**TO DO**: From the material below, copy exactly the lines beginning with the one that contains "Given: Rerun tests" and ending with the one that contains "Click Steam icon"; the pictures stay out.

**EXTRACTED ENTRIES**:
-.-.-

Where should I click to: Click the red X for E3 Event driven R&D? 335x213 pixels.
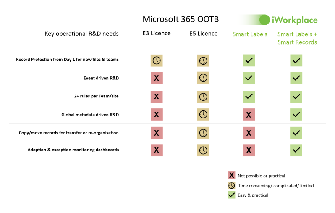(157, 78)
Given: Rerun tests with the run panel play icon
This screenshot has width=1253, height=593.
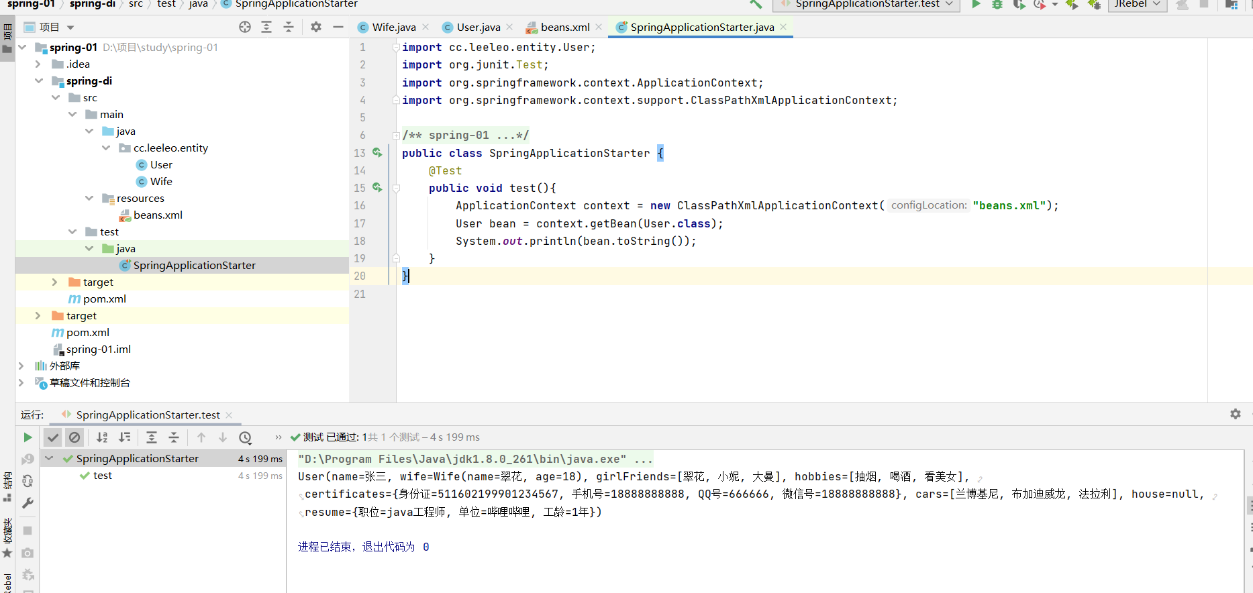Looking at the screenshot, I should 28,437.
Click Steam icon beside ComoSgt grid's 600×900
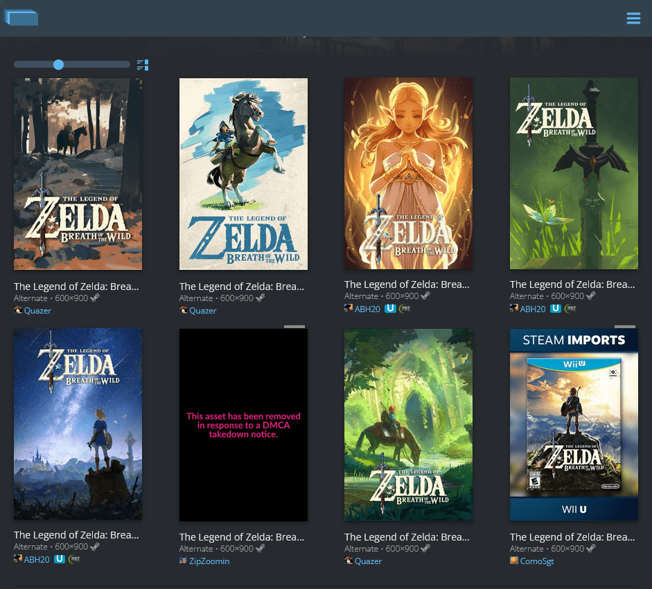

-.-.-

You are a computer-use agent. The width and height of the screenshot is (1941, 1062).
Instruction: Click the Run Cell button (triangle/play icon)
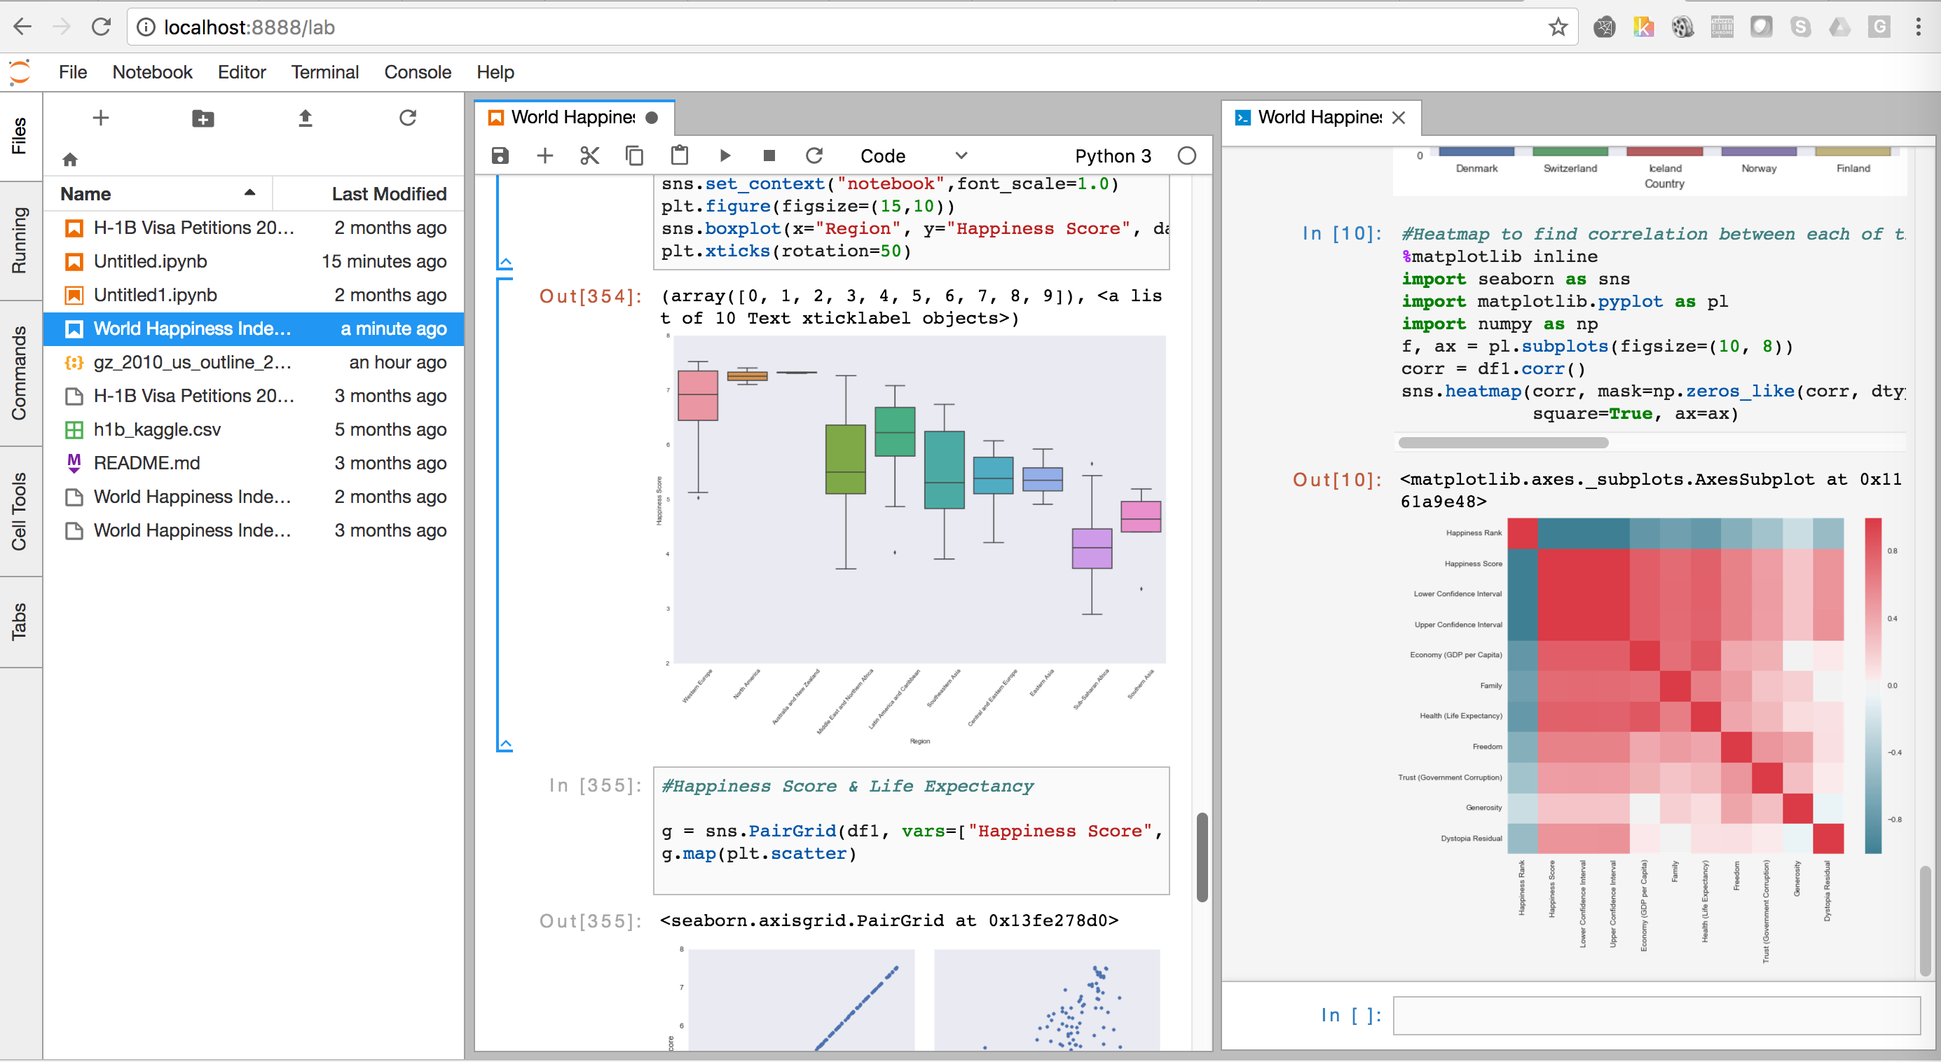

-.-.-

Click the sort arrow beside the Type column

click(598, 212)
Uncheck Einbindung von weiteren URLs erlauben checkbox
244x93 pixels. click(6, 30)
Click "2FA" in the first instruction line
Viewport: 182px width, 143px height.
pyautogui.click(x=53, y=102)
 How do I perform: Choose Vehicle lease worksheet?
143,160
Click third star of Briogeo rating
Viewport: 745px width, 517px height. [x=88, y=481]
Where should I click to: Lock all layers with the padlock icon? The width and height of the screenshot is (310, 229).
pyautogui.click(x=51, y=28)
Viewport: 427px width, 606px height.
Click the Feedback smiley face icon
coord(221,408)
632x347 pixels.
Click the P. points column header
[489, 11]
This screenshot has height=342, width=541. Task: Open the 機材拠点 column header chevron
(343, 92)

-.-.-

**RESULT**:
Given: Rerun tests with the run panel play icon
This screenshot has width=1253, height=593.
Looking at the screenshot, I should 28,437.
Click Steam icon beside ComoSgt grid's 600×900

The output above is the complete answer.